Kay Dibben, Sunday Mail (Queensland), news.com.au, Jul. 25
A RELATIVE of star footballer Wendell Sailor who complained about being called “a black slut” by a north Queensland taxi driver has won a racial discrimination case.
Gail Sailor says she would have no hesitation in taking another complaint to the Anti-Discrimination Commission if anything similar happened.
And rugby union Test player Wendell Sailor says he is disappointed that such incidents still happen, although he says he is not surprised.
Sailor said that while growing up and playing football in north Queensland he had experienced racism, but he “just got through it”.

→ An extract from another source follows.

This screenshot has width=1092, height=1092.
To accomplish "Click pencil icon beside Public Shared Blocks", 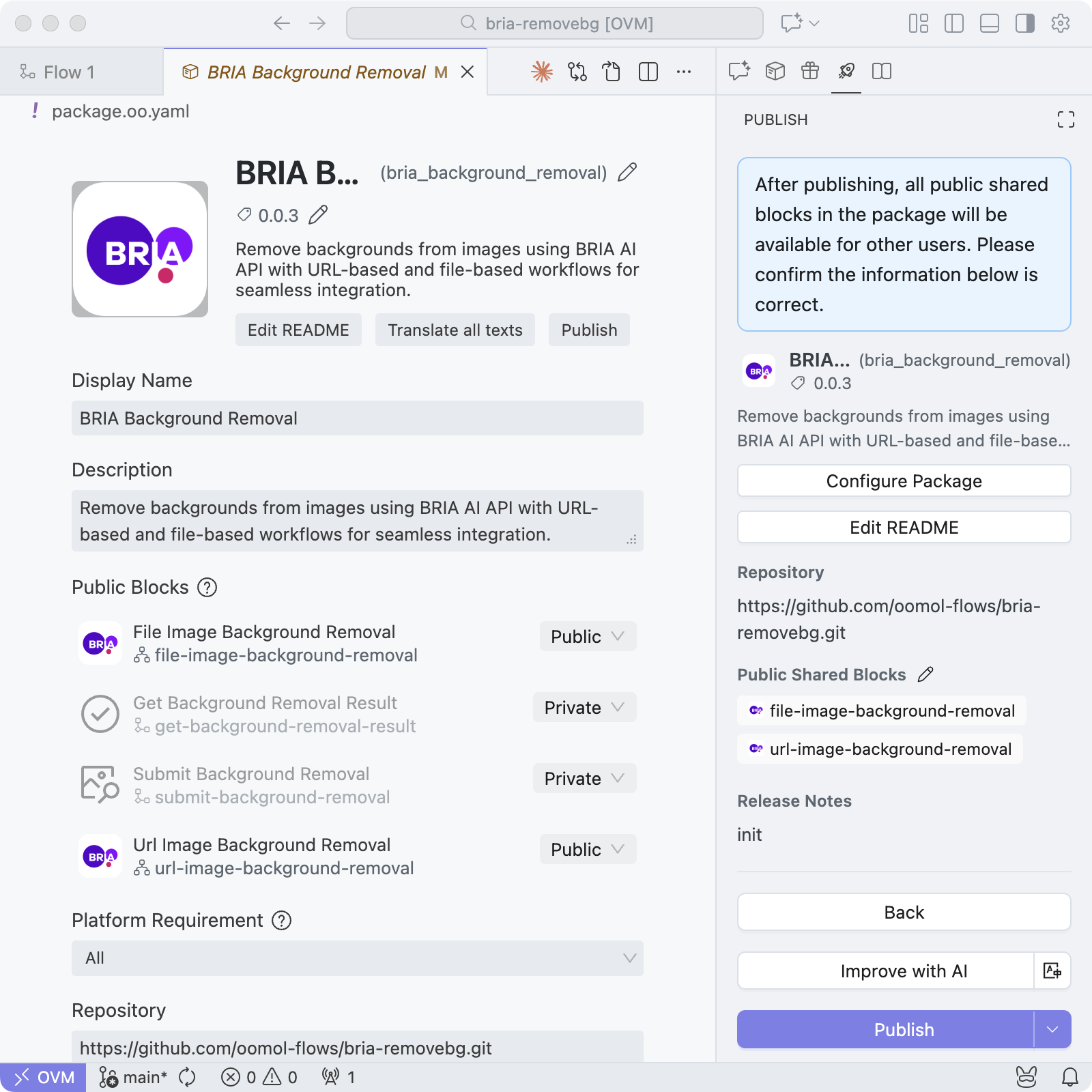I will point(925,675).
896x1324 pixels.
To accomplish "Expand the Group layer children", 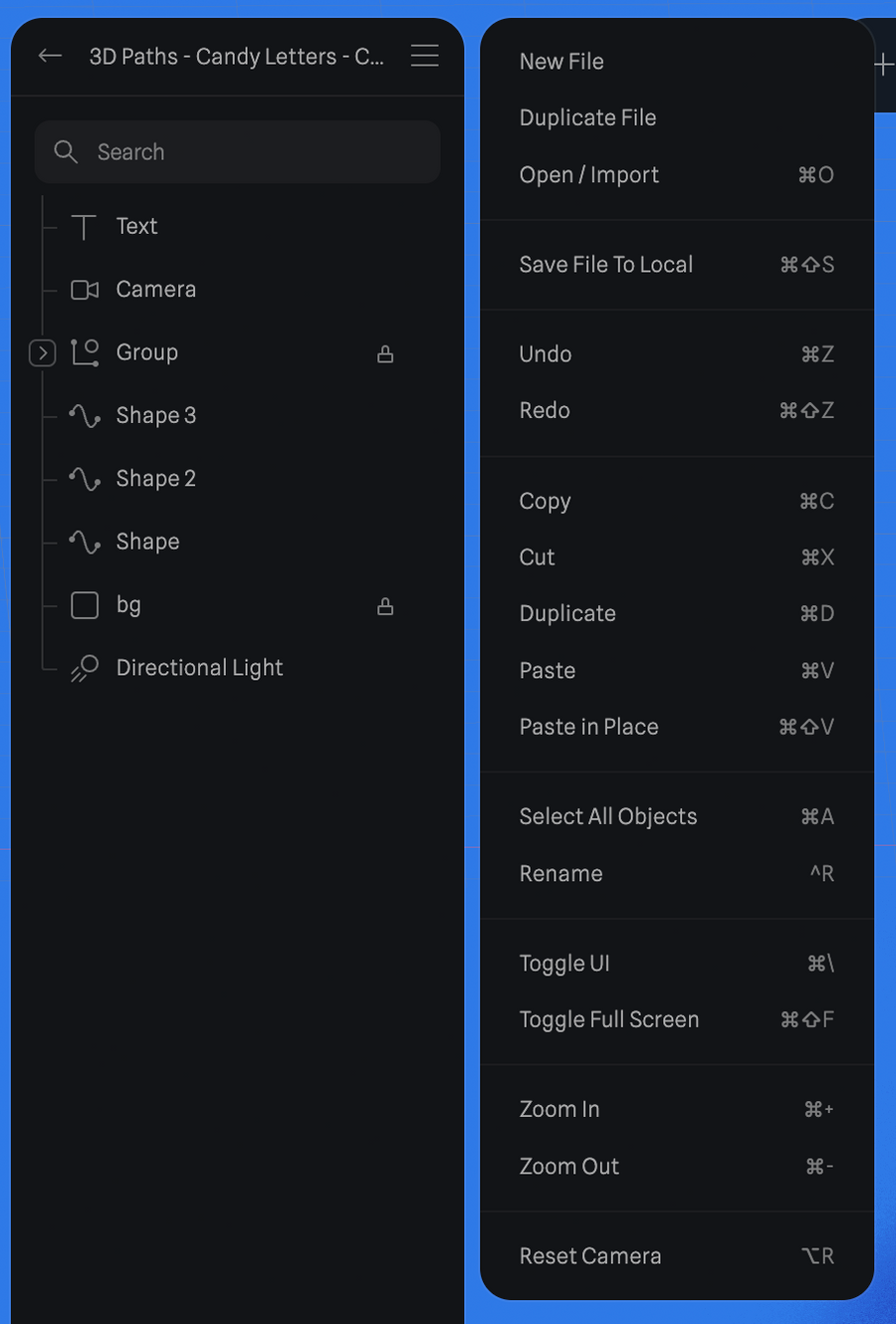I will tap(42, 352).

“There certainly is a problem of racial discrimination in Queensland,” he said.
“In time we just have to break it down.”
Queensland’s Anti-Discrimination Tribunal ordered Atherton Taxi Company and driver Nigel Markwick jointly to pay Mrs Sailor $7500 plus $2000 legal costs.
Tribunal member Tracey Fantin found that in calling Mrs Sailor “a black slut” and on another occasion saying “you’re sober today”, Mr Markwick had “treated her less favourably in the supply of taxi services than another person who was not Aboriginal”. The substantial reason for that treatment was Mrs Sailor’s race.
Ms Fantin said while the words “you’re sober today” were not a direct racial epithet, the characteristic of drunkenness was often imputed to Aboriginal people and she believed the driver did so to Mrs Sailor on that occasion.
Mrs Sailor and her husband Frank told the tribunal that on a night in 2002 they were driven by Mr Markwick, who called Mrs Sailor “a black slut”.
Mr Sailor then punched Mr Markwick, but the taxi driver did not report the assault to police.
Mr Markwick told the tribunal that the Sailors, who had been drinking, had refused to pay the fare and had asked him to collect it the next day.
Mrs Sailor also complained of other incidents in which Mr Markwick demanded to look in her bag to see if she had fare money.
Mr Markwick, who has recently left Atherton Taxis, says he is not racist and he was still considering appealing against the tribunal decision.
A director of Atherton Taxis, Tony Brown, said he supported Mr Markwell and did not believe he had made any racial comments.
He said he would not tolerate any racism.
Mr Brown said he thought his company had been discriminated against.
Queensland Anti-Discrimination Commissioner Susan Booth said of the 97 complaints accepted by the Commission in north Queensland this year, 23 per cent had involved claims of racial discrimination.